— START OF WORKING DATA —

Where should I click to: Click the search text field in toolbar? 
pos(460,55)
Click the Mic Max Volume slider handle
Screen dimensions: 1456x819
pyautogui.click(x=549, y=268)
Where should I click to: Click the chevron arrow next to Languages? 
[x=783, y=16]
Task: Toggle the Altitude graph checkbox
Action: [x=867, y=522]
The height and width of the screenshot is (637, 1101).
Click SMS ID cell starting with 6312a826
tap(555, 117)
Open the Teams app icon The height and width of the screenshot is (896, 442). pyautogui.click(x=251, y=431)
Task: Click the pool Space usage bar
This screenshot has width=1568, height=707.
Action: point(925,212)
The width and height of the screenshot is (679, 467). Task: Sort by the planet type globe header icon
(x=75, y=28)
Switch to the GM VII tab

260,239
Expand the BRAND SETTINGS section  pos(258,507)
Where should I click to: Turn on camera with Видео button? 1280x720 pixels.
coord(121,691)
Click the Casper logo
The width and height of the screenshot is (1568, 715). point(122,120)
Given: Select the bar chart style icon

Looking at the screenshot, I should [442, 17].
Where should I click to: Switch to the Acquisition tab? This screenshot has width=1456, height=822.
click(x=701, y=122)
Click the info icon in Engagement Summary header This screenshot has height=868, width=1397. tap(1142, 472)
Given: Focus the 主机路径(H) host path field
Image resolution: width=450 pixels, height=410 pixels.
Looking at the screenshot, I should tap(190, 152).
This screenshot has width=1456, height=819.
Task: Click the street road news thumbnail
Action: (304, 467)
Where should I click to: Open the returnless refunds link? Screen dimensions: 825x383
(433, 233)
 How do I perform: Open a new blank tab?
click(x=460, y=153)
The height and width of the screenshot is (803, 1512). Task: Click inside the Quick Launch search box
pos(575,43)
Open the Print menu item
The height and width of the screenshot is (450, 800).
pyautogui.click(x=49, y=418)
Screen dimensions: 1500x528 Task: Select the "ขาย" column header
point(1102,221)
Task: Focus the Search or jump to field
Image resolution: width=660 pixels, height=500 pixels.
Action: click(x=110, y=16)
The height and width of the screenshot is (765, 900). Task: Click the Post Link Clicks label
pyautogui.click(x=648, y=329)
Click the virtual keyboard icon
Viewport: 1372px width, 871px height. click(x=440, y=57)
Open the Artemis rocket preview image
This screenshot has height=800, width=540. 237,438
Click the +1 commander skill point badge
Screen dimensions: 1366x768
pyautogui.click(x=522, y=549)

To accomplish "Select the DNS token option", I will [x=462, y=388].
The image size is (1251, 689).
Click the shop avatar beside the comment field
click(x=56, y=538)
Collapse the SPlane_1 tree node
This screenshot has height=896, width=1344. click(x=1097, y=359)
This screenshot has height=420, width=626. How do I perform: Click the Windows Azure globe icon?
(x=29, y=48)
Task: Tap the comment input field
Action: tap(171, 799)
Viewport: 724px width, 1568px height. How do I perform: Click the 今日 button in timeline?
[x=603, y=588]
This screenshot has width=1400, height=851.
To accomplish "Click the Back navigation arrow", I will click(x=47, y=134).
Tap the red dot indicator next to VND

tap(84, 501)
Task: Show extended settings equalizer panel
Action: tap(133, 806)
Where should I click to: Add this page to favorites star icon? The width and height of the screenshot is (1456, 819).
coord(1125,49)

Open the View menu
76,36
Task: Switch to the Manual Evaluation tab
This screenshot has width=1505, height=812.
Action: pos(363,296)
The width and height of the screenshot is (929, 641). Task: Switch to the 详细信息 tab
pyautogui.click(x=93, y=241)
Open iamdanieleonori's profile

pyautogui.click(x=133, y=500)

— END OF WORKING DATA —

GIVEN TASK. Please return all of the records above word for word, keeping every line unchanged and in the same order.

ANSWER TO THE EXERCISE.
Where should I click to: Click the search text field in toolbar? 
pos(460,55)
Click the Mic Max Volume slider handle
Screen dimensions: 1456x819
pyautogui.click(x=549, y=268)
Where should I click to: Click the chevron arrow next to Languages? 
[x=783, y=16]
Task: Toggle the Altitude graph checkbox
Action: [x=867, y=522]
The height and width of the screenshot is (637, 1101).
Click SMS ID cell starting with 6312a826
tap(555, 117)
Open the Teams app icon The height and width of the screenshot is (896, 442). pyautogui.click(x=251, y=431)
Task: Click the pool Space usage bar
This screenshot has width=1568, height=707.
Action: point(925,212)
The width and height of the screenshot is (679, 467). Task: Sort by the planet type globe header icon
(x=75, y=28)
Switch to the GM VII tab

260,239
Expand the BRAND SETTINGS section  pos(258,507)
Where should I click to: Turn on camera with Видео button? 1280x720 pixels.
coord(121,691)
Click the Casper logo
The width and height of the screenshot is (1568, 715). point(122,120)
Given: Select the bar chart style icon

Looking at the screenshot, I should [442, 17].
Where should I click to: Switch to the Acquisition tab? This screenshot has width=1456, height=822.
click(x=701, y=122)
Click the info icon in Engagement Summary header This screenshot has height=868, width=1397. tap(1142, 472)
Given: Focus the 主机路径(H) host path field
Image resolution: width=450 pixels, height=410 pixels.
Looking at the screenshot, I should tap(190, 152).
This screenshot has width=1456, height=819.
Task: Click the street road news thumbnail
Action: (304, 467)
Where should I click to: Open the returnless refunds link? Screen dimensions: 825x383
(433, 233)
 How do I perform: Open a new blank tab?
click(x=460, y=153)
The height and width of the screenshot is (803, 1512). Task: Click inside the Quick Launch search box
pos(575,43)
Open the Print menu item
The height and width of the screenshot is (450, 800).
pyautogui.click(x=49, y=418)
Screen dimensions: 1500x528 Task: Select the "ขาย" column header
point(1102,221)
Task: Focus the Search or jump to field
Image resolution: width=660 pixels, height=500 pixels.
Action: click(x=110, y=16)
The height and width of the screenshot is (765, 900). Task: Click the Post Link Clicks label
pyautogui.click(x=648, y=329)
Click the virtual keyboard icon
Viewport: 1372px width, 871px height. click(x=440, y=57)
Open the Artemis rocket preview image
This screenshot has height=800, width=540. 237,438
Click the +1 commander skill point badge
Screen dimensions: 1366x768
pyautogui.click(x=522, y=549)

To accomplish "Select the DNS token option", I will [x=462, y=388].
The image size is (1251, 689).
Click the shop avatar beside the comment field
click(x=56, y=538)
Collapse the SPlane_1 tree node
This screenshot has height=896, width=1344. click(x=1097, y=359)
This screenshot has height=420, width=626. How do I perform: Click the Windows Azure globe icon?
(x=29, y=48)
Task: Tap the comment input field
Action: tap(171, 799)
Viewport: 724px width, 1568px height. How do I perform: Click the 今日 button in timeline?
[x=603, y=588]
This screenshot has width=1400, height=851.
To accomplish "Click the Back navigation arrow", I will click(x=47, y=134).
Tap the red dot indicator next to VND

tap(84, 501)
Task: Show extended settings equalizer panel
Action: tap(133, 806)
Where should I click to: Add this page to favorites star icon? The width and height of the screenshot is (1456, 819).
coord(1125,49)

Open the View menu
76,36
Task: Switch to the Manual Evaluation tab
This screenshot has width=1505, height=812.
Action: pos(363,296)
The width and height of the screenshot is (929, 641). Task: Switch to the 详细信息 tab
pyautogui.click(x=93, y=241)
Open iamdanieleonori's profile

pyautogui.click(x=133, y=500)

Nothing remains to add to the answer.